Allogeneic Hematopoietic Stem Cell Transplantation for Adults with Sickle Cell Disease

Round 1

Reviewer 1 Report

In this manuscript, the authors provide a thoughtful, comprehensive review of allogeneic transplantation for adults with sickle cell disease. 

-The authors should provide a reference for Table 1 regarding where these indications for transplantation are reported. Further, Sickle nephropathy is listed under predictors for increased morbidity, but it has been shown by multiple investigators to be associated with an increased risk for mortality.

-The authors suggest in the Table that indications for Alternative Donor transplant should be considered only despite hydroxyurea and/or chronic red blood cell transfusion therapy, but this is not mentioned for HLA-Matched Related Donor transplant. This should be discussed in the text.

-The reference numbers in the Tables should be corrected

-The NIH group wrote a manuscript about acute and chronic pain before and after HLA-matched sib HSCT (Darbari et al. BJH, 2019). Consider referencing the article in the section describing Acute Complications after HSCT.

-P-values would be helpful to add to Figure 2 and 3A.

-Under Future Directions, the authors state that prediction models based on clinical complications, genetic risk modifiers, or gene expression patterns will help identify high risk SCD patients for HSCT. Are we ready at this time to incorporate those models into our donor selection practices?  This should be discussed more in the Future Directions or Indications for HSCT section.

Author Response

Dear Reviewers,

Thank you for providing the comments and suggestions, which have helped strengthen this manuscript.  Please see below point-by-point answers addressing each comment.

1) The authors should provide a reference for Table 1 regarding where these indications for transplantation are reported. Further, Sickle nephropathy is listed under predictors for increased morbidity, but it has been shown by multiple investigators to be associated with an increased risk for mortality.
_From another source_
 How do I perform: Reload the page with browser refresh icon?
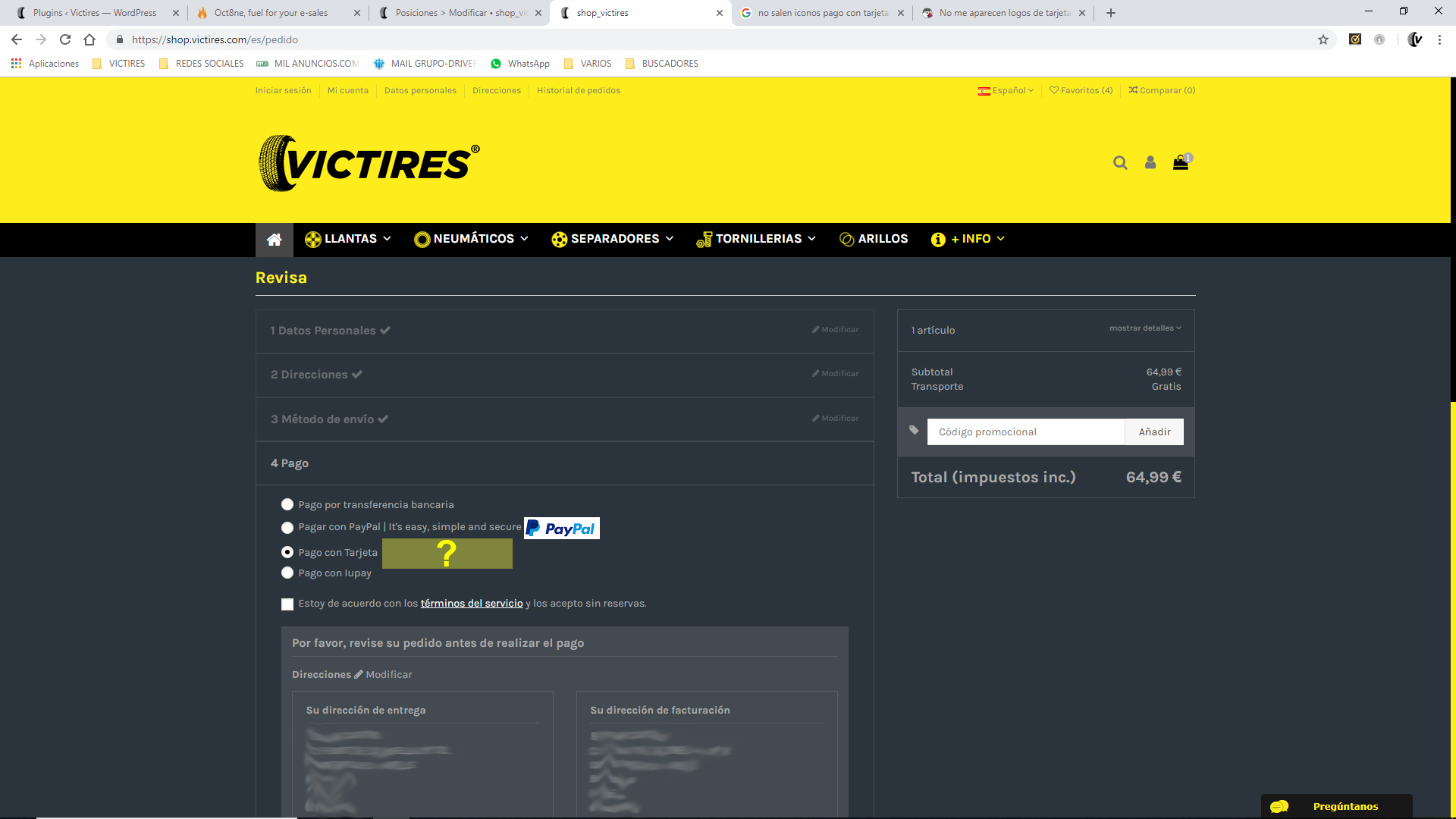pos(65,39)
As suggested, we have added reference #34 - 37 to the title of Table 1.  We have also moved sickle cell nephropathy from the morbidity to mortality predictors.

2) The authors suggest in the Table that indications for Alternative Donor transplant should be considered only despite hydroxyurea and/or chronic red blood cell transfusion therapy, but this is not mentioned for HLA-Matched Related Donor transplant. This should be discussed in the text.
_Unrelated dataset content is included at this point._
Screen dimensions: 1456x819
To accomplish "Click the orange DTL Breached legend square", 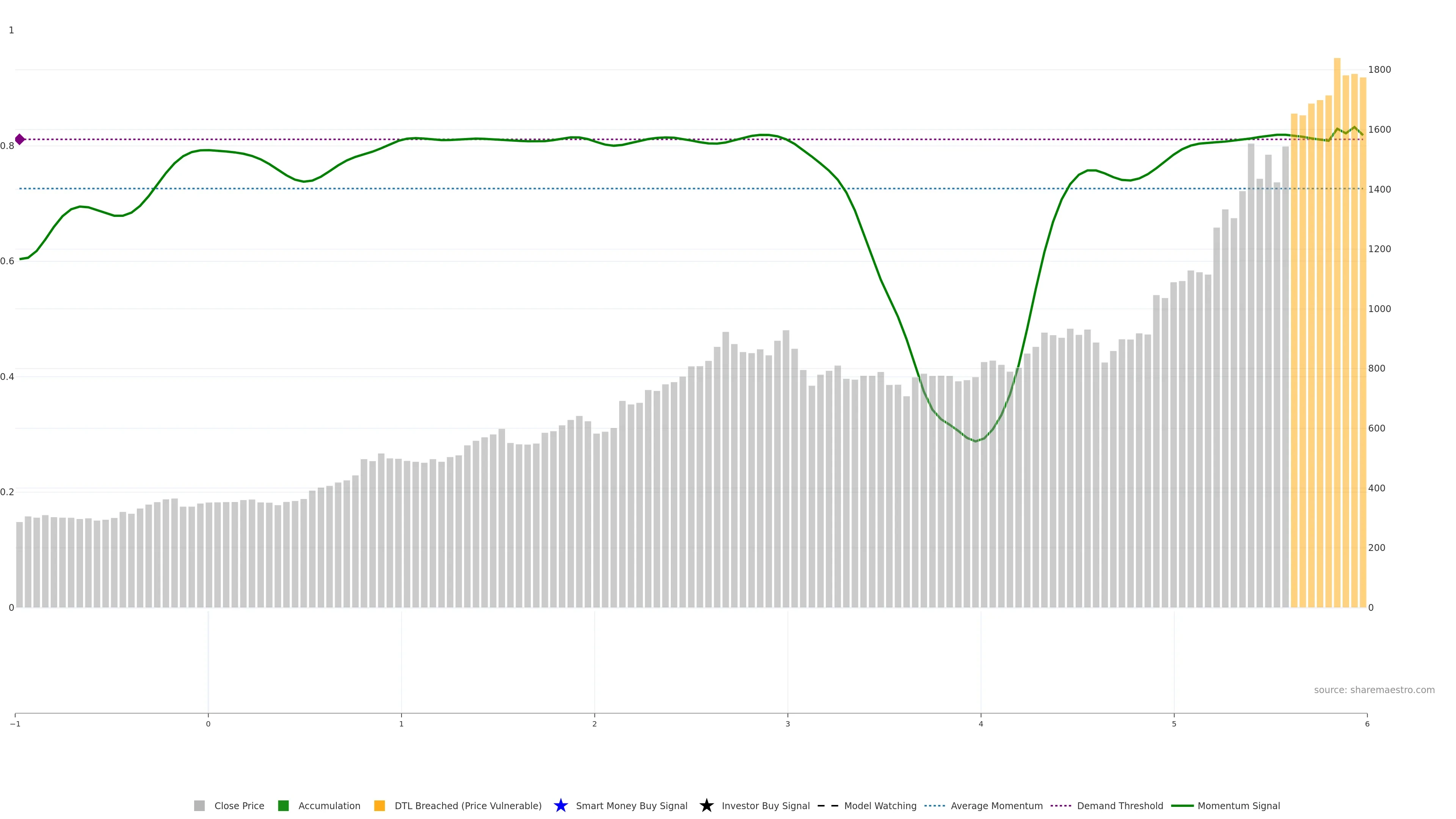I will (x=379, y=805).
We have now included that alternative donor transplant should be considered after trying hydroxyurea or red blood cell transfusion therapy to the text (page 3, lines 109-112). 

3) The reference numbers in the Tables should be corrected

Thank you for pointing out this error and the references throughout the tables have been corrected

4) The NIH group wrote a manuscript about acute and chronic pain before and after HLA-matched sib HSCT (Darbari et al. BJH, 2019). Consider referencing the article in the section describing Acute Complications after HSCT.

Thank you for providing this reference and findings from this publication have been added to this manuscript (page 12, lines 268 - 270).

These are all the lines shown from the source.